Redistribute both tables over the BYNET by the CustNo column.
Now Join the matching CustNo rows now that they're in the same FSG Cache.
On all joins, the matching rows must be on the same AMP so hashing is how it is done.
How do you join if One Table is Big and One Table is Small?
SELECT C.CustNo,
,C.CustName
,O.Order_Total
FROM Customer_Table as C
INNER JOIN Order_Table as O
ON C.CustNo = O.CustNo ;
CustNo is the Join Condition (PK/FK) and the Customer_Table has CustNo as its Primary Index. The Order_Table has OrderNo as its Primary Index, but this table has millions of rows and the Customer_Table only has four rows. Teradata will NOT redistribute a big table, but instead duplicate the smaller table across all AMPs.

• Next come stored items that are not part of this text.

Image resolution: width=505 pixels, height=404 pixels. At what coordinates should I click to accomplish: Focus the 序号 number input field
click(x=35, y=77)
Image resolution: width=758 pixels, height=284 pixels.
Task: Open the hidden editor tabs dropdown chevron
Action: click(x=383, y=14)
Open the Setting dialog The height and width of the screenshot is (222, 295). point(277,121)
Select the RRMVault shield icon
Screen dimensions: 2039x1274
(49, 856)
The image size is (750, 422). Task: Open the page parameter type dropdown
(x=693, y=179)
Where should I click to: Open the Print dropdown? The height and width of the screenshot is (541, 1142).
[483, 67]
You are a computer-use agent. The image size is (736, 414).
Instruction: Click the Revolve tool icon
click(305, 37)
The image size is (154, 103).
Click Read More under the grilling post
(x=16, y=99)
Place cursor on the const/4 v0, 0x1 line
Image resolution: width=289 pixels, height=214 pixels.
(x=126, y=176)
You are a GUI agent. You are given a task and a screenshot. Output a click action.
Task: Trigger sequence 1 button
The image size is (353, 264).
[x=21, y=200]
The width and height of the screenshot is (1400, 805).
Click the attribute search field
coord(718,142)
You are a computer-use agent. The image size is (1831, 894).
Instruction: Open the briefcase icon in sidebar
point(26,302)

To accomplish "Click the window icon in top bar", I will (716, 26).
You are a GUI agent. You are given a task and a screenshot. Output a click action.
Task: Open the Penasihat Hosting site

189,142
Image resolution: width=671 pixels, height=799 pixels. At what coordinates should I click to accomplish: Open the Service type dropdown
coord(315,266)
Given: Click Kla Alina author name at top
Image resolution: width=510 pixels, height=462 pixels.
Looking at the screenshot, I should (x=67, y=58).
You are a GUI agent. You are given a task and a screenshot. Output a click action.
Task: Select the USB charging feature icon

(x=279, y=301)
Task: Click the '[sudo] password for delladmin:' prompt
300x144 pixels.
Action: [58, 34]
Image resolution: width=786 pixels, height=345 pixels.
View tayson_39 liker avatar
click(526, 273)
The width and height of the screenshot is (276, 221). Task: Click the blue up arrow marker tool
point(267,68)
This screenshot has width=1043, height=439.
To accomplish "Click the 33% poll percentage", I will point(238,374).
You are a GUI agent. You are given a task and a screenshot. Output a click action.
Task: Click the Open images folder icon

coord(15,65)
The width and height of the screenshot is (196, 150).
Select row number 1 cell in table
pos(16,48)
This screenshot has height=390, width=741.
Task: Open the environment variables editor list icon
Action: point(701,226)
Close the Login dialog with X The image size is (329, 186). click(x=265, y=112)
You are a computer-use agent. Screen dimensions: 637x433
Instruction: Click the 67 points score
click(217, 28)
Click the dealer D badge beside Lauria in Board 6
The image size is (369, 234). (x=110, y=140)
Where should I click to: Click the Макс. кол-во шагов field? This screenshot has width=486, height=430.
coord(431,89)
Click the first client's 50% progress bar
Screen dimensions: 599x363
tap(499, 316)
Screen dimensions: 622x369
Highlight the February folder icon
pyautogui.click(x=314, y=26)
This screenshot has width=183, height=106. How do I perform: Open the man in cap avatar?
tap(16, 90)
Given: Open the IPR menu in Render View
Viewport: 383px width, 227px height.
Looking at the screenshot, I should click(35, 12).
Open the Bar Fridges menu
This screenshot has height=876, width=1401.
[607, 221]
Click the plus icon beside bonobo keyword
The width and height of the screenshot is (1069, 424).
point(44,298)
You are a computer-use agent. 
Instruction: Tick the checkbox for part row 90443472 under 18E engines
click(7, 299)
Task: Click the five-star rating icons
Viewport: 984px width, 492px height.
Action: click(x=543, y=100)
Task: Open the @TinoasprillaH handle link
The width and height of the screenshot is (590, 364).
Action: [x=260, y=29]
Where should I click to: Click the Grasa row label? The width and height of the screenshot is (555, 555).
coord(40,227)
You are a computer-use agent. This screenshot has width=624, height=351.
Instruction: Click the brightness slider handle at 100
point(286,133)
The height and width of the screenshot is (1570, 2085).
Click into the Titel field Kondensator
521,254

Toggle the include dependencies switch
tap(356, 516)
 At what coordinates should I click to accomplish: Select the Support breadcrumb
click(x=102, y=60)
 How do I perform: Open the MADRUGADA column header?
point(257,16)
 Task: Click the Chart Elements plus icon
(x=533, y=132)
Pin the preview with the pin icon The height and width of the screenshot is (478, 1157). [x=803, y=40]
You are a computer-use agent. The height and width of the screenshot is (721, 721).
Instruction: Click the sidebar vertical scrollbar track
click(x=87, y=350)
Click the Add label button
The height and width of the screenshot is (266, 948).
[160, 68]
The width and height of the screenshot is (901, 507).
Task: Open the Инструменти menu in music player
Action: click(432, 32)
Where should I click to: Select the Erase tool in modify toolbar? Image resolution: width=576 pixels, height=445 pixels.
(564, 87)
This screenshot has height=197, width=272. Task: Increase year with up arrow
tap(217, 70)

Duplicate the Small Table on Every AMP (like a mirror)
Parsing Engine
Move you Customer_Table and Order_Table blocks into FSG Cache.
Duplicate the smaller table in its entirety across every AMP in the system.
Now Join the matching CustNo rows now that they're in the same FSG Cache.
On a Big Table/Small Table join, the smaller table is duplicated on all AMPs.
What Could You Do If Two Tables Joined 1000 Times a Day?
CREATE Table Customer_Table
(
CustNo Integer
,CustName Char(20)
)
Unique Primary Index (CustNo) ;
CREATE Table Order_Table
(
OrderNo Integer
,CustNo Integer
Order_Date Date
,Order_Total Decimal (10,2)
)
Primary Index (CustNo)
Each time these two tables are joined via the CustNo column, there will be no data movement because the matching CustNo rows will be on the same AMP. That is because CustNo is the Primary Index for both tables, so the matching rows are hashed and distributed to the same AMP. This is the beauty of the Hash Formula.
Joining Two Tables with the same PK/FK Primary Index
SELECT C.CustNo,
,C.CustName
,O.Order_Total
FROM Customer_Table as C
INNER JOIN Order_Table as O
ON C.CustNo = O.CustNo ;
CustNo is the join condition (PK/FK), so the matching customer numbers are on the same AMP. They were hashed there originally. Each customer has placed one order. Teradata will have each AMP move their blocks into FSG Cache and perform a “Row Hash Match Scan”. Those key words in the Explain mean the join is taking place.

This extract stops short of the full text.